• **Tarefa a realizar**: Segundo o excerto sobre florestas plantadas, que ideia errada é desmontada nas atividades do Floresta do Saber?

Outra ideia errada que é desmontada nas atividades do Floresta do Saber é a de que as florestas plantadas apenas produzem matéria-prima para as empresas. “Não é verdade”, afirma o coordenador científico do projeto.  “Elas produzem uma série de serviços e benefícios para toda a sociedade. A começar pela produção de oxigénio, que é óbvia, mas há mais. Como a construção e conservação dos solos e a manutenção dos regimes hídricos, com uma série de ciclos biogeoquímicos envolvidos. Estas florestas são também refúgio para muitas espécies. Isto não é falado – os serviços de ecossistema das florestas plantadas são completamente negligenciados”, aponta João Ezequiel.

• **Dados brutos**:

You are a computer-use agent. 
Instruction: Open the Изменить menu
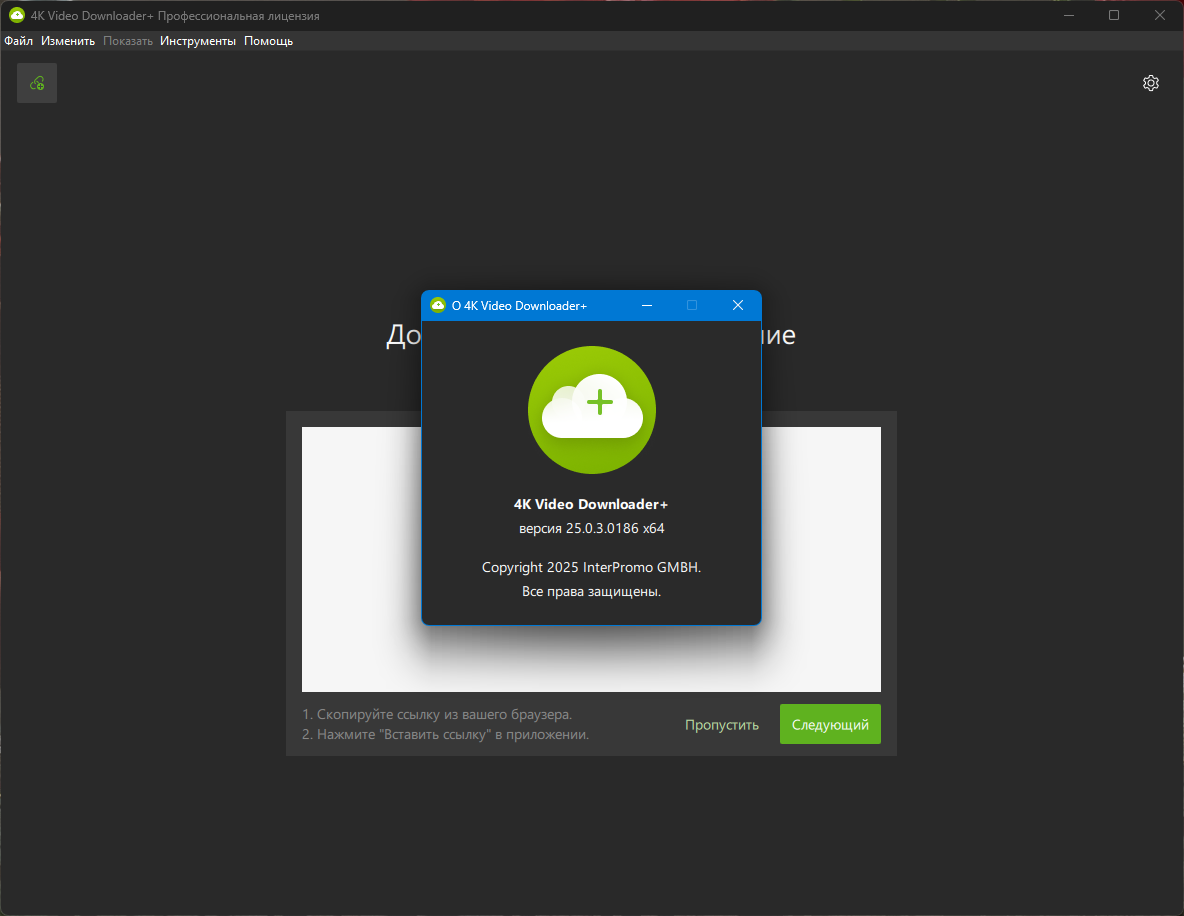(x=68, y=41)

• **Resultado completo**: A ideia de que as florestas plantadas apenas produzem matéria-prima para as empresas.